When Apex's bundled fuel card actually wins

Being honest: the Outgo plus standalone-card strategy isn't universally better. Apex's bundle wins when all three of these are true:

  • You fuel almost exclusively inside the Apex partner network — every stop on your route is an Apex network station.
  • Your average invoice is under $3,000. The percentage-cost gap (Apex 2.5% = $75 vs Outgo $30 = $45 saved) shrinks at lower invoice values.
  • You don't want to manage two vendors.

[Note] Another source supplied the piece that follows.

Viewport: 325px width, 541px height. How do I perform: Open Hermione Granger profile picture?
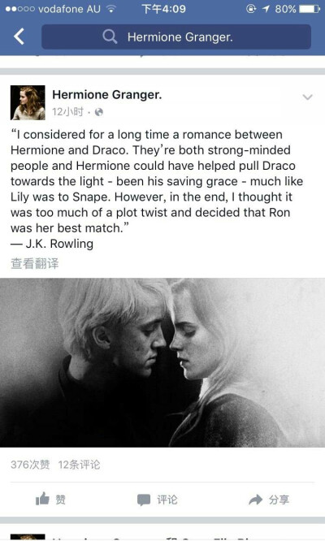28,102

The convenience of one statement, one login, one support number is worth real money to you.

Mid-size fleets running 5-25 trucks with heavy Apex network fuel usage sometimes pick Apex bundled for the convenience trade. For everyone else — owner-operators, 1-4 truck operations, anyone running mixed networks — the Outgo plus standalone fuel card strategy wins on the math.

If you're still weighing the call, read the Apex vs Outgo head-to-head comparison and the full Apex Capital review with fuel card details before committing.

Outgo fuel card strategy FAQ

Does Outgo offer a fuel card discount?

Not directly. Outgo by DAT does not run a proprietary fuel card discount program as of 2026. Instead, Outgo carriers pair the flat-fee factoring with a standalone fuel card — Comdata, EFS, Pilot Pay, TCS, or WEX — and access DAT One fuel partner discounts through the DAT ecosystem. The net cost is typically lower than Apex Capital's bundled fuel card plus percentage factoring.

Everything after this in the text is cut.